#### [What is expected]
Copy the material below verbatim, starting at the line that contains "Task: Click the Need Help text link" and ending after the line that contains "coord(29,404)".

#### [Supplied records]

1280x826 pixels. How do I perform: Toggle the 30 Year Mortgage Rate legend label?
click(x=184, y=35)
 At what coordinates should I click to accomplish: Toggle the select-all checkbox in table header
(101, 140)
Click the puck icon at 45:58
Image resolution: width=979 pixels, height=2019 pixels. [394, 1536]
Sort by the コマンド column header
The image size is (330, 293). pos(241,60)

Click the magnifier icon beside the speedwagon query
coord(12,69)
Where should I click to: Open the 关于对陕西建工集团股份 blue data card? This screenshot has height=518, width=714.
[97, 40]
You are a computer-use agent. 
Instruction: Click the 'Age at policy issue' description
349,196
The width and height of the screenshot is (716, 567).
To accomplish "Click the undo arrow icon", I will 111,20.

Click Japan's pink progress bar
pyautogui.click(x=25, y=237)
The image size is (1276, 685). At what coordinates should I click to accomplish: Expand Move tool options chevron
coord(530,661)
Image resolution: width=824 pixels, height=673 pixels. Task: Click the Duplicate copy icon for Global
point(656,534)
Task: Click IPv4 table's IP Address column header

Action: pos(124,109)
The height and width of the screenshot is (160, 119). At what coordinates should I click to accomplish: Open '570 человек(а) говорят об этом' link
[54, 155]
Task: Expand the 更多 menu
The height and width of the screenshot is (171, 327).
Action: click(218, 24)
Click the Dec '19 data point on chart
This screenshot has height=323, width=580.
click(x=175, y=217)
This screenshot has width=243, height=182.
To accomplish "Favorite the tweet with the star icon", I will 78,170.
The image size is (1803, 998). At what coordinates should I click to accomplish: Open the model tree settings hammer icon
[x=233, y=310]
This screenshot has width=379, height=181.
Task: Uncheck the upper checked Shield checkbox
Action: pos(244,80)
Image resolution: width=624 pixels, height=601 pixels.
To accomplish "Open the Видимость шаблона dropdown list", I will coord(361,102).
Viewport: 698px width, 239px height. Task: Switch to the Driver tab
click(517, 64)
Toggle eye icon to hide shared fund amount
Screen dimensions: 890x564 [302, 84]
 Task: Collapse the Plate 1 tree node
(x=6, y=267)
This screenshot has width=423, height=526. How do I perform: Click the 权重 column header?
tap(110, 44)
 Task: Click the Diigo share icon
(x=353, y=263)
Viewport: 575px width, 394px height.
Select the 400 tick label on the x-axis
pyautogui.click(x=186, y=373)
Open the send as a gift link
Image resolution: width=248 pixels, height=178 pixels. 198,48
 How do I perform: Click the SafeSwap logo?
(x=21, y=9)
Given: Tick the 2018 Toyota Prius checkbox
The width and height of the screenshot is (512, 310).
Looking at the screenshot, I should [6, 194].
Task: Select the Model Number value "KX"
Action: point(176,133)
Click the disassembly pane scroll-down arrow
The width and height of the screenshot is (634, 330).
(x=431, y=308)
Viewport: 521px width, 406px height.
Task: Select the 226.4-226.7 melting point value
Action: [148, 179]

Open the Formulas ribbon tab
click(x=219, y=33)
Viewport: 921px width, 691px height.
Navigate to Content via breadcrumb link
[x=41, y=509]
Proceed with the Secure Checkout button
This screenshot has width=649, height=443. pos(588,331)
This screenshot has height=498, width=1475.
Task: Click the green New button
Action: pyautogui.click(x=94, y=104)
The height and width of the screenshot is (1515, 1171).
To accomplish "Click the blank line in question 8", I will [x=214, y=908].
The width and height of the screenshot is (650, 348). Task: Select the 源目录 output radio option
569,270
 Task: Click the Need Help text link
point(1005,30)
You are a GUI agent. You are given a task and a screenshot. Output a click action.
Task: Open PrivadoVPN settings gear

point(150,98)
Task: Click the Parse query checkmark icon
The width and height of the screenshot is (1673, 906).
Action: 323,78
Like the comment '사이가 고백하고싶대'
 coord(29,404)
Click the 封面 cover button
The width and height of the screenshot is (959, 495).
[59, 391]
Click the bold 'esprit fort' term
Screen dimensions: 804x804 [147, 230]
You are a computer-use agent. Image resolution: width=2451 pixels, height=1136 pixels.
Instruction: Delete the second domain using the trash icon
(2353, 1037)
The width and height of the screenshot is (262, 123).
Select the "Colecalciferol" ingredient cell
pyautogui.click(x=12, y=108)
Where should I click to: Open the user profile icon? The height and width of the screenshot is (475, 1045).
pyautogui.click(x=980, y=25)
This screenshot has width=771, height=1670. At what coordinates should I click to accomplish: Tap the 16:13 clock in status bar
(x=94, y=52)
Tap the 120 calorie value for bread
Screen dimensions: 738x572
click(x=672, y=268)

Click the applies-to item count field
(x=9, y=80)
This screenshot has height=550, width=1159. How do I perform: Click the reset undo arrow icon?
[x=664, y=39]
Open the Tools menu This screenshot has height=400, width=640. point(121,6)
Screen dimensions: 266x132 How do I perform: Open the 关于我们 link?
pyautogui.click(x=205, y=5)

#### [Exercise result]
 Task: Click the Need Help text link
point(1005,30)
You are a GUI agent. You are given a task and a screenshot. Output a click action.
Task: Open PrivadoVPN settings gear

point(150,98)
Task: Click the Parse query checkmark icon
The width and height of the screenshot is (1673, 906).
Action: 323,78
Like the comment '사이가 고백하고싶대'
 coord(29,404)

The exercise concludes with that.